CUBANET ... CUBANEWS

January 10, 2000



It's time for us to let go of the boy

Nery Ynclan. Published Sunday, January 9, 2000, in the Miami Herald.

The thought of Elian's returning to Cuba to stand at Castro's side before some mock demonstration is sickening.

Lost at sea: one boy, age 5. It would take a miracle to save him.

Word of his numbing story hit me as if it had been my own relatives miserably drowned in the darkness between Miami and Castro's Cuba. Is it because I'm Cuban American, or did we all want to take Elian in our arms in a hug so big that all that horror couldn't hurt him again? How many thought as I did?: If he hasn't relatives, I'll adopt him. I'll save you, Elian. Hang on to the raft, Elian -- I'll never let you go.

The miracle would find Elian. We rejoiced this Thanksgiving fairy tale with Toys R Us and Disney, go-carts, go-planes, baseball bats, birthday parties, promise of a college education, more toys, more toys and don't forget the puppy. Anything else, Elian? You name it.

Is it because I'm Cuban American, a refugee child myself, that I understand the excess, the pain, the demonstrators, the lost look on Elian's face when the first camera found him?

Within hours of the boy's arrival the picture of him laying on a dock, his eyes frozen in shock, appeared on a poster to draw attention to Fidel Castro's possible visit to Seattle. He was an instant symbol, an instant celebrity. So for Elian, the boy, the tempest had not ended at sea -- that was just Act One.

The villain is one as colorful and pitiful and transparent as they come.

Fidel, can I call you Fidel? Do you expect us to believe that you care about this boy? His family? Would you have us believe that hundreds of thousands of people spontaneously poured out into the streets of Havana with handsome signs to demand the return of the boy?

Family reunification, family rights, the United States has kidnapped our boy!
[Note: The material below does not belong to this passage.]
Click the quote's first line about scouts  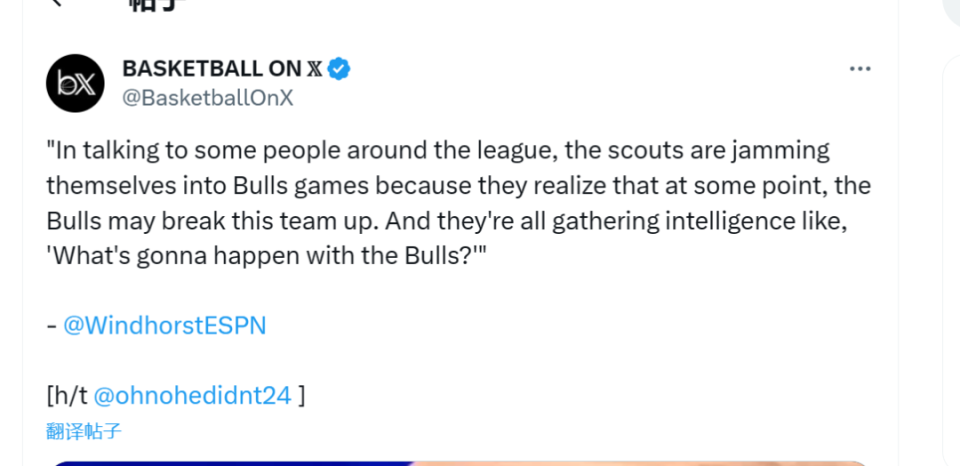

Fidel, you and all of us touched by your 40 years of tyranny know that if you had zipped by on a government yacht and seen Elian bobbing in the water with his family, you would have pushed his head under and sent his mother to jail.

Cut to Miami for Act Two.

To the world beyond South Florida, it's those crazy Cubans demonstrating again, eagerly rolling out the really, really big Cuban flag again.

They argue to anyone who will listen:

The boy's Miami family wants him, his mother died to get him here, and his father, under Castro's choke hold, can't be believed. Elian, we'll save you. We'll never let go.

Yes, we wish Elian could stay. Yes, his mother paid the dearest price. And yes, you can't live in Miami and not know that all things Castro are tainted. But here's the rub. This boy's father is Castro's public-relations hostage. We don't know and will never know what is truly in his heart, if he truly gave his ex-wife permission to leave the island with his son as some claim or if he truly wants him back.

Even if Castro allows him to come here to pick up his son, Elian's father can't risk a change of heart and jeopardize his family in Cuba. And for those with the fantasy that Castro should allow his whole family to come to the United States for a hearing -- stop dreaming.

And so we arrive at Act Three.

Elian, the symbol, has been a compelling one. The demonstrators are out there because the boy represents every Cuban rafter saved and lost, every Cuban separated from his family and homeland, every Cuban political prisoner executed or forgotten, every empty stomach on the island just 90 miles away.

His story has gotten more air time and ink than the Pope's visit or Castro's cigars.

The Cuban exile community can rejoice that Elian, the symbol, has gotten their message out.

So now what about Elian, the boy?

When you peel away all the political layers, we're left with a very young child, barely 6, who survived a profound trauma at sea only to be drowned in celebrity by all of us.

The thought of Elian's returning to Cuba to stand at Castro's side before some mock demonstration is sickening. But when I think of the boy, just him, I wonder, did he witness his mother and stepfather drowning, or did he awake to find them gone? Did he yell to her, Mami, Mami, where are you? Does he cry? Have we let him cry?

For myself, I would live in the poorest, most repressive spit of dirt on Earth with my family than be without them somewhere else, no matter how magical, how Disney, no matter how wonderful my new relatives may be.

HOME TO HEAL

Perhaps Elian's father did think the boy would be better off with his mother and stepfather in the land of opportunity, but with them gone, I suspect he wants his son out of the limelight, home and healing.

If this were a Hollywood script, Elian's relatives would all be allowed to join him in the United States and the party would last for days. But it's a Miami story -- you know the kind: the airport, the cameras, the screaming relatives, the Cuban flag, the lump in your throat.

This boy is still lost in a tempest. We have to save him -- this time by letting go.